Patients diagnosed with TIC exhibited the paramount rate of SR maintenance, at 68.4% relative to DCM and ICM, which is a finding that resonates with antecedent research [8,19]. Subjects with paroxysmal AF recorded arrhythmia-free survival rates exceeding 70%, and shorter AF durations correlated with higher SR maintenance rates within our study. The baseline heart rate of AF patients was found to be linked with AF recurrence post-CA. A protracted duration of AF typically results in a decreased ventricular rate and compromised atrial function, which are factors that may contribute to AF recurrence.

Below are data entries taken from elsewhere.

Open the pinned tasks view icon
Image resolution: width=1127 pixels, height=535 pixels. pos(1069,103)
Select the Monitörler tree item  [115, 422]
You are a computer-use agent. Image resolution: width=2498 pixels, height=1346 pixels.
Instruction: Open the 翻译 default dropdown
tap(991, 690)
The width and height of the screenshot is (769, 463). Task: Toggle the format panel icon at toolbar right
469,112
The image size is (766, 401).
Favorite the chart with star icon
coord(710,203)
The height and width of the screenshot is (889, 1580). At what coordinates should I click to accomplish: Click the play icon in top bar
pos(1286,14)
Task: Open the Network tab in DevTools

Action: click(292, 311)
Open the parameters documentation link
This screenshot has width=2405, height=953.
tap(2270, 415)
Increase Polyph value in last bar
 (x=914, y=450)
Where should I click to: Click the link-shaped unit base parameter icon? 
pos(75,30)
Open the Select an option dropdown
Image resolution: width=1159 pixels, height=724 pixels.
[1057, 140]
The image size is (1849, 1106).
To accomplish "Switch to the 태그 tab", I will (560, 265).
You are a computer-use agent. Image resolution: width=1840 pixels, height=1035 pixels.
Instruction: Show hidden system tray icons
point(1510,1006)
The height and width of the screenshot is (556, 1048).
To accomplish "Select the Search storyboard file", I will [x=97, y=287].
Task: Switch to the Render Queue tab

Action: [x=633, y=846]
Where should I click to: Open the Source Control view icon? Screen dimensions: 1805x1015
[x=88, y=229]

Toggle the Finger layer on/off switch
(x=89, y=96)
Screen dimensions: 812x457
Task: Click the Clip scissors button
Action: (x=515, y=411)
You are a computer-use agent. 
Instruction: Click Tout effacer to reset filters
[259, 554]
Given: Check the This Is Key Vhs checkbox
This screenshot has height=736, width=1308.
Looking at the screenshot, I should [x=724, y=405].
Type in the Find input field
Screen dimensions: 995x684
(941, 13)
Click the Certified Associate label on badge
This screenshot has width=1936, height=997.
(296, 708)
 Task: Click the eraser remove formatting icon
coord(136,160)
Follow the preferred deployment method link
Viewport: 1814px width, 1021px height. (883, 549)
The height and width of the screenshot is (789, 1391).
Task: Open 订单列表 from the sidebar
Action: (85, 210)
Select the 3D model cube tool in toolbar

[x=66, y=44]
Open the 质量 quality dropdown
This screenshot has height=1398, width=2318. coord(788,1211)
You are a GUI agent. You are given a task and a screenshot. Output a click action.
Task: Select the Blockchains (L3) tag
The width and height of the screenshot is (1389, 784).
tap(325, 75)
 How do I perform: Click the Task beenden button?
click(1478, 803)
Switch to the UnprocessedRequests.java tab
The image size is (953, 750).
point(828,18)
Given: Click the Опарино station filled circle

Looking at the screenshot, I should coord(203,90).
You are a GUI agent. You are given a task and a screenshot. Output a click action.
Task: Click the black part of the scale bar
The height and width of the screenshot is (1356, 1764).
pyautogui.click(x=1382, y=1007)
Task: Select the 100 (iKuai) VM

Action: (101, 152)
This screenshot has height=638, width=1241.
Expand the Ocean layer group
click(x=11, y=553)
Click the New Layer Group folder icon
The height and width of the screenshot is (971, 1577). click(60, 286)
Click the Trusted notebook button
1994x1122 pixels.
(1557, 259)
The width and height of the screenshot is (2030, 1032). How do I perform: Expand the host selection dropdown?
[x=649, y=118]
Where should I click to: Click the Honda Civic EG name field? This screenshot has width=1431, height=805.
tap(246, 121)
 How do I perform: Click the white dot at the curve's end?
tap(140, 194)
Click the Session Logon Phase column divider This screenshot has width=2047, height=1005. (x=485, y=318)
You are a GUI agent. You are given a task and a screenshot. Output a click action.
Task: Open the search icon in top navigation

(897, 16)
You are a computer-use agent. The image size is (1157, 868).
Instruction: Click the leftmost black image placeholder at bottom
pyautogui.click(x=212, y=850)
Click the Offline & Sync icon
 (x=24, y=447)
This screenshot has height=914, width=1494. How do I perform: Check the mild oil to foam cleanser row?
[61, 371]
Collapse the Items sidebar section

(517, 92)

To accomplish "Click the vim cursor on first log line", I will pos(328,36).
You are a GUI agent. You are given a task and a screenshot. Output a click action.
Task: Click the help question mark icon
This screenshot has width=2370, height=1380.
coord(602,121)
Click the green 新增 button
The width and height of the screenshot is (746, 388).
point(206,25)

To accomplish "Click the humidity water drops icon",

4.5. Benefits of CA in Different Types of AF

Extensive research has illuminated that paroxysmal AF accrues superior benefits subsequent to CA in comparison to persistent and long-standing persistent AF [10,19,22,26,27]. Within our analysis, the age cohort experiencing paroxysmal AF was characterized by younger demographics, and the duration of AF was comparatively abbreviated relative to the other two classifications. Moreover, the rate of SR maintenance exhibited a notable elevation in cases of paroxysm. The implementation of CA in HF demonstrated a more favorable prognosis and diminished mortality in the context of paroxysmal AF as opposed to non-paroxysmal AF, particularly among subjects with a limited history of AF. Such evidence proposes that the tactical selection of therapeutic interventions for AF within HF patients necessitates individualized consideration.

4.6. Limitations

Our investigation is encumbered by its non-randomized, single-center constitution with a retrospective methodology. The cohort was relatively constrained, and the duration of follow-up was not expansive. Efforts to attenuate bias included the alignment of three distinctive etiological groups of HF patients by age, gender, and AF type. The juncture of diagnosis for diminished EF remained inaccessible to patients, thereby potentially influencing the quantification of augmented cardiac function and success rates. While ambulatory monitoring was employed to gauge AF recurrence, it may inadvertently have led to an inflated estimation of success. Reiterative assessments of endpoints also contributed to the study’s limitations. Although our definition of tachycardia-induced cardiomyopathy (TIC) was predicated on contemporary consensus guidelines, TIC’s diagnosis was made retrospectively, and dilated cardiomyopathy (DCM) was determined through exclusion based on medical history. The inability to perform cardiac MRI and left ventricular global longitudinal strain (GLS) in our cohort might engender certain inaccuracies in outcomes. This single-center investigation, with its non-randomized and retrospective character, might not furnish evidence as robust as multi-centered, randomized controlled trials, yet it offers significant insights into real-world clinical applications.

5. Conclusions

Patients afflicted with tachycardia-induced cardiomyopathy demonstrated elevated rates of SR maintenance and decreased hospital admissions, a reduction in mortality, and enhanced improvements in cardiac function relative to those with dilated cardiomyopathy or ischemic cardiomyopathy. Furthermore, short-duration paroxysmal AF yielded superior clinical outcomes when managed with a CA strategy.